A partir de um concurso de projetos realizado recentemente pelo Conselho de Arquitetura e Urbanismo (CAU), da capital paranaense, eles criaram um modelo de ocupação destinado a cobrir de verde a paisagem da região central da cidade. Só que eles optaram por um verde que, além de alimentar a alma, também garante nutrientes de qualidade para o corpo, especialmente o estômago. “Quisemos mostrar que é possível alimentar a população de forma melhor e a custos competitivos”, explica Eron Costin, um dos sócios do Estúdio 41.

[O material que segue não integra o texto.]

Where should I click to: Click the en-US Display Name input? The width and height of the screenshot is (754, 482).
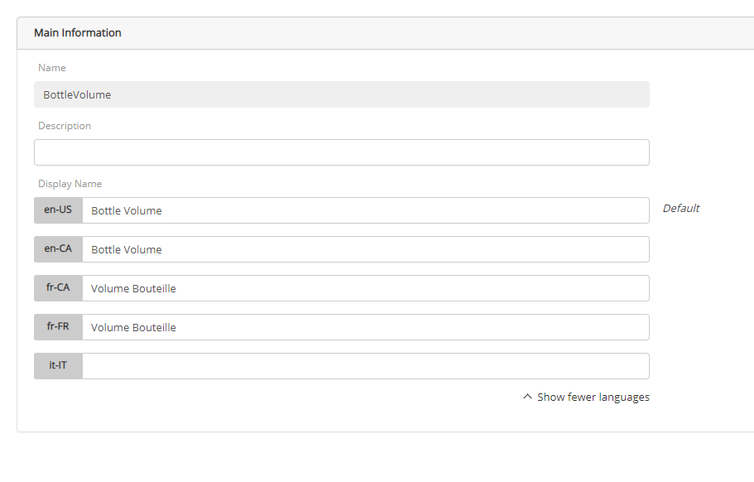coord(365,210)
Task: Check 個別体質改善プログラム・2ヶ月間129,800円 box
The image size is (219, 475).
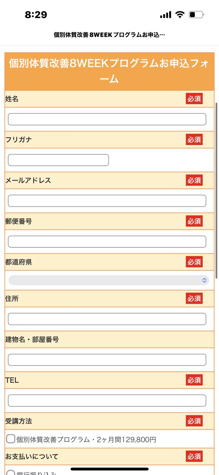Action: (x=11, y=439)
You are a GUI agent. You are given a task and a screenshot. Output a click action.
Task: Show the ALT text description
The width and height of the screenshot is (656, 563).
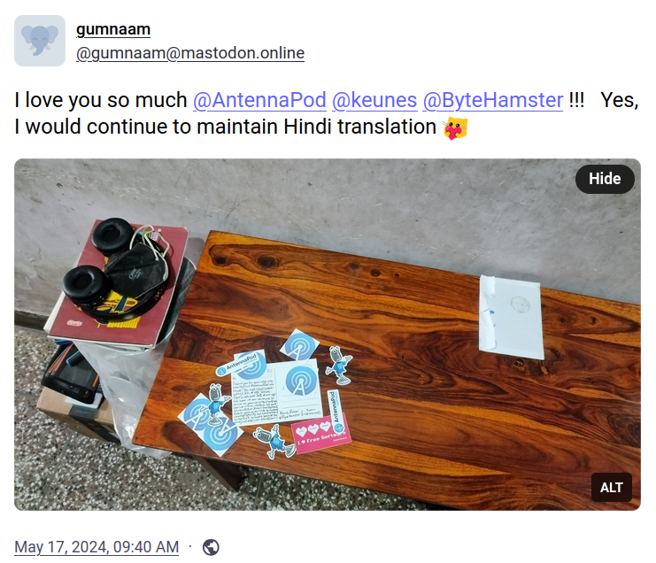point(611,487)
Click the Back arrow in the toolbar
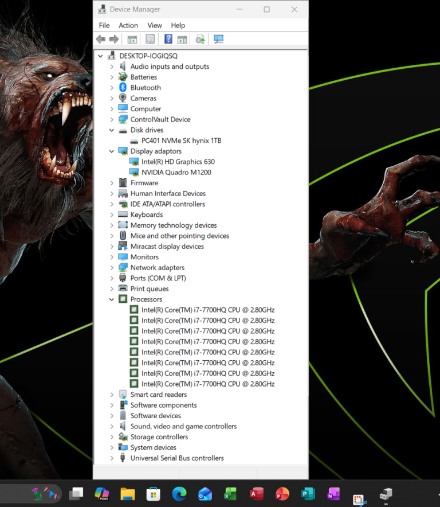The width and height of the screenshot is (440, 507). tap(101, 39)
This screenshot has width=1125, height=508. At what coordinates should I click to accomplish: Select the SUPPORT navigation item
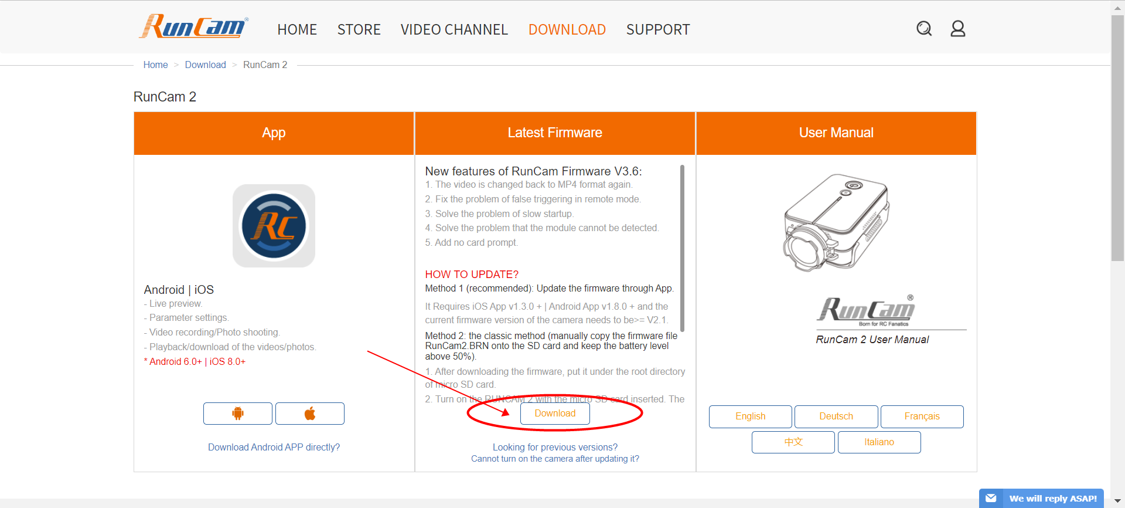[x=657, y=29]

O ponto de partida deste trabalho de requalificação são prédios que se tornaram símbolo do abandono de uma parte que conta muito da história da cidade e refletem o processo de abandono da região central. Algo que se repete, infelizmente, em boa parte das capitais brasileiras. Um erro, de acordo com Costin. “O centro foi escolhido por contar com uma boa infraestrutura consolidada em matéria de transportes e outros serviços públicos”, diz.

No projeto apresentado pela equipe do escritório (no qual também dão expediente os sócios Emerson Vidigal, Fabio Henrique Faria e João Gabriel Rosa), a utopia ocupa um lugar de destaque. A começar pela proposta de conversão em hortas, também dos espaços que, hoje, são usados como edifícios-garagem. “Idealizamos um futuro no qual o automóvel será dispensável ou terá uma presença reduzida.”

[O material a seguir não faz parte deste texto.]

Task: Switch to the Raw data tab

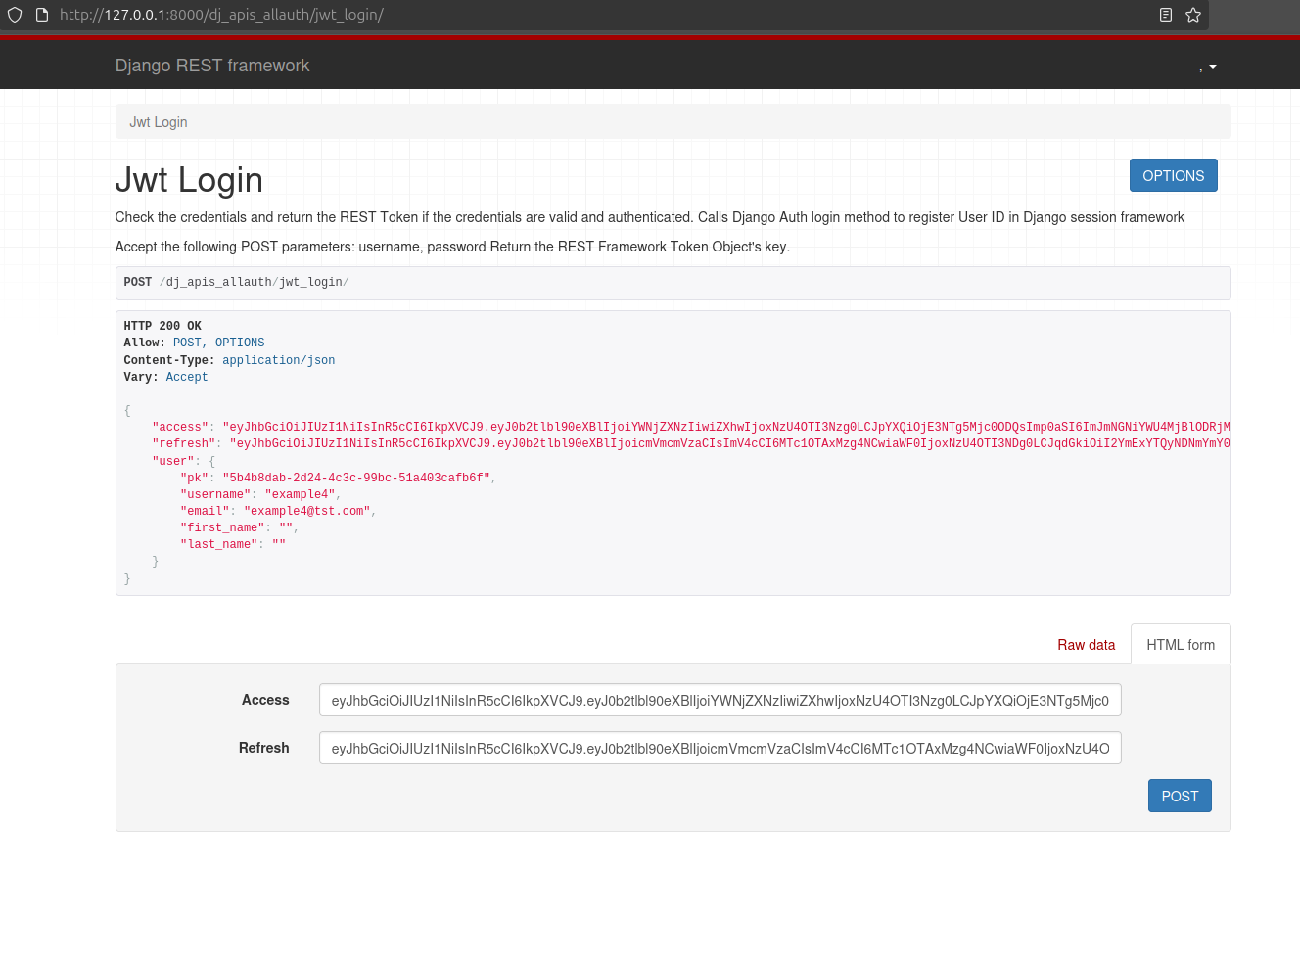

A parceria com o departamento de Arquitetura e Urbanismo da Universidade Federal do Paraná (UFPR) possibilitou aos nove escritórios que participaram da Chamada Pública a utilização de estagiários para fazer o trabalho de campo. Ao final, todas as propostas foram reunidas na exposição Arquitetura para Curitiba: Uma Mostra em Mutirão. A opção pela agricultura urbana, de acordo com Costin, sócio do Estúdio 41, é fruto da observação de um movimento cada vez mais global, de incentivo ao plantio de alimentos próximo ao local de consumo.

As fazendas verticais já ganharam espaço no Brooklyn, bairro descolado da cidade de Nova York, além de serem apontados como uma das vertentes de requalificação da falida Detroit, também nos Estados Unidos e considerada a capital do automóvel. E é fácil entender por quê: “Em um metro quadrado é possível produzir 25 quilos de alimentos por ano”, conta. “Um pouco menos dos 28kg/ano que é o consumo médio de hortaliças e legumes de cada brasileiro.”

Outro componente importante dessa iniciativa é a possibilidade de redução da geração de resíduos orgânicos, como sobras de alimentos, a partir de sua conversão em adubo natural. Na avaliação de Costin, mesmo que o projeto idealizado pelos utópicos do Estúdio 41 não vingue a iniciativa pode servir de inspiração para que outros sonhadores e visionários sigam esta linha.

No entanto, o escritório também vive de projetos com o “pé no chão”, mas que, nem por isso, são menos inovadores. É o caso da Nova Estação Antártica Brasileira, um dos muitos projetos bacanas no portfólio destes jovens arquitetos e urbanistas.